The Greek poet Sappho is one of the first documented lesbians in history and often used flower metaphors in her poetry to express the beauty and love of women. Oscar Wilde wore green carnations in his lapel to symbolize his queerness, a fashion choice paralleled by Elliot Page on the 2021 Met Gala carpet with his green rose lapel.

Events like the Lavender Scare from the late 1940s through the 1960s saw the discrimination of LGBTQIA+ employees from their government jobs and positions.
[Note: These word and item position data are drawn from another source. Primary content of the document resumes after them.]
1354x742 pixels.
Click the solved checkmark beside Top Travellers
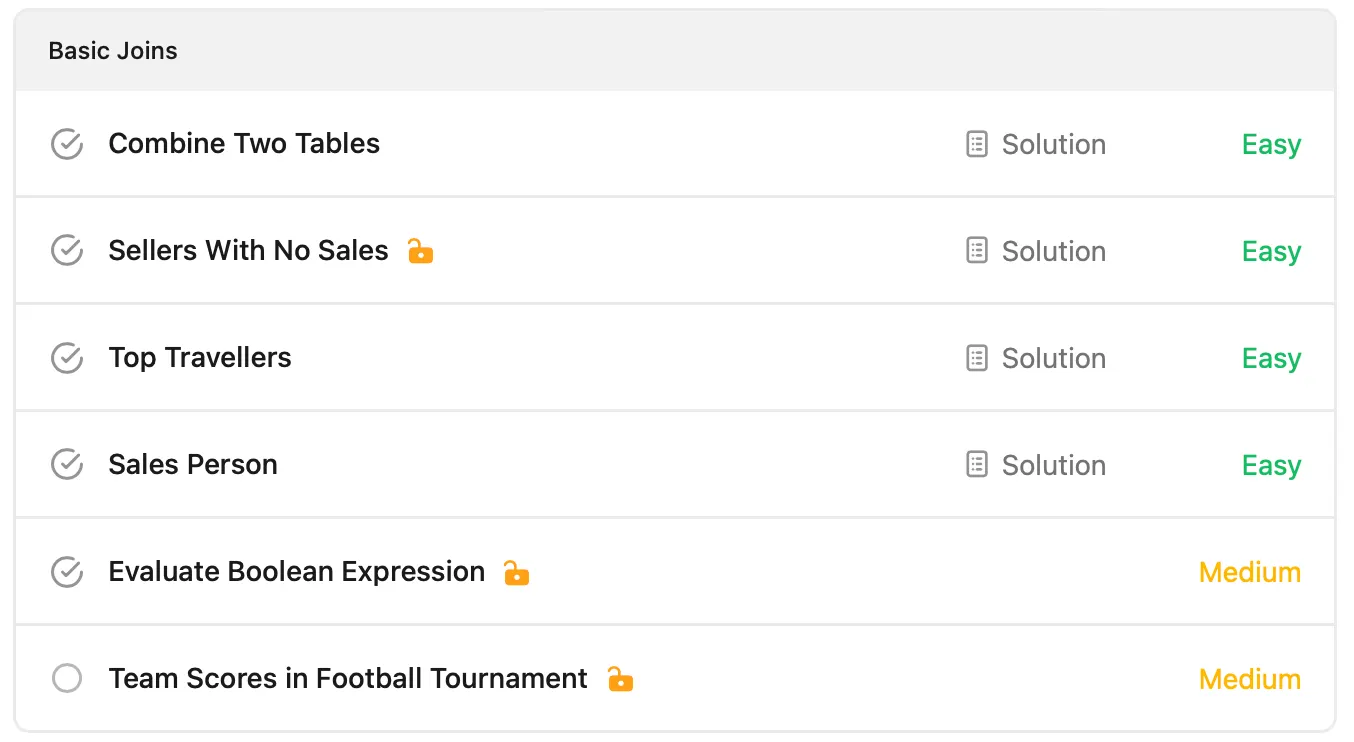pyautogui.click(x=67, y=358)
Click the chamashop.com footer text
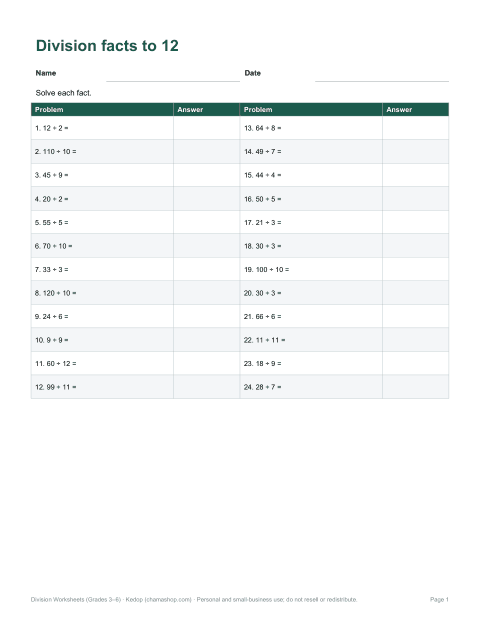Image resolution: width=480 pixels, height=622 pixels. click(168, 599)
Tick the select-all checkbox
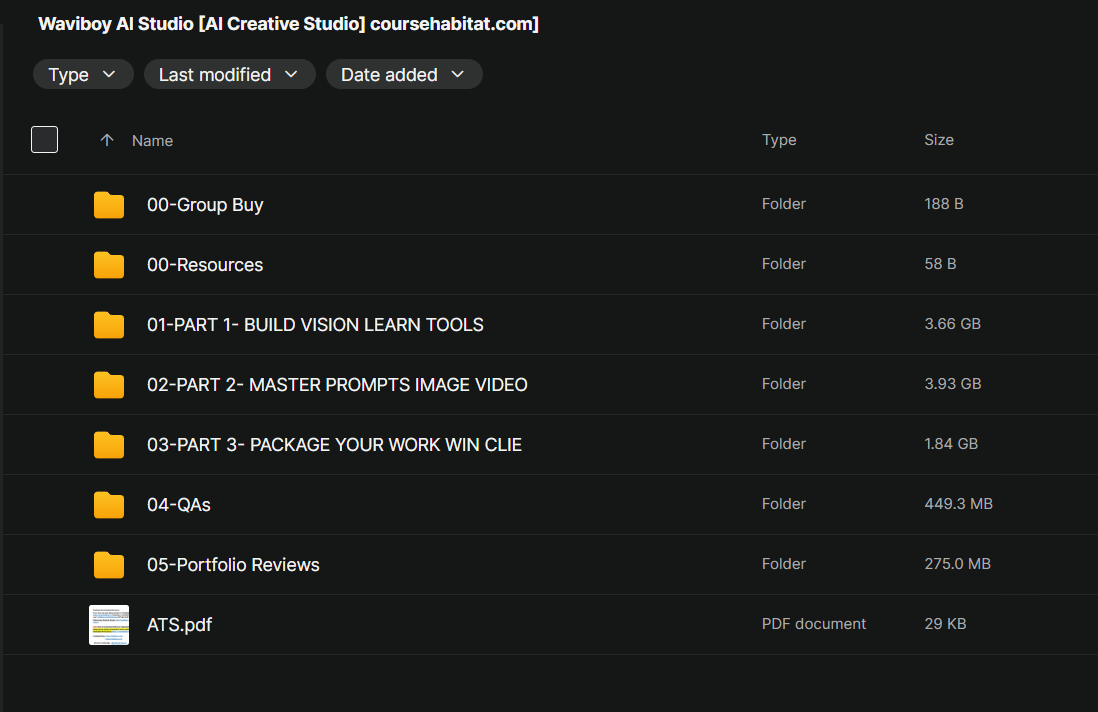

Many were fired or forced to resign from their jobs because of their sexuality, a similar moral movement to the more well-known Red Scare. Lavender became a symbol and color for rebellion against homophobia. 

“Nature is very gay,” Gallant said. “On a personal level I know that being gay is natural and beautiful. As a community we are constantly changing and growing just like plants and flowers. We wanted to talk about that interconnectivity of us as gay people and the nature that surrounds us.”

The leftover fruit scraps from the event were used as compost for the garden. 

Drizin hopes the event brings more awareness to the club and encourages more people to see the space socially rather than just for gardening.  

“The organization is slowly growing with the interest and participation,” Drizin said. “We’re behind this looming brown fence that does create a nice sense of enclosure from the outside world, but it also means people don’t know we’re growing, harvesting and donating produce. We want to learn from this experience but we need people to know we’re here first.”

Gallant said next year they hope to increase the amount of fruit to account for the growing turnout.

“At DUG we want everyone to be loved, supported and accepted,” Gallant said. “Being able to hear a bunch of people talk about gay love, what they’re proud of, and the people in their life who have shaped who they are today was so beautiful. Making space is essential for building community and connecting people is simple once you get everyone together.”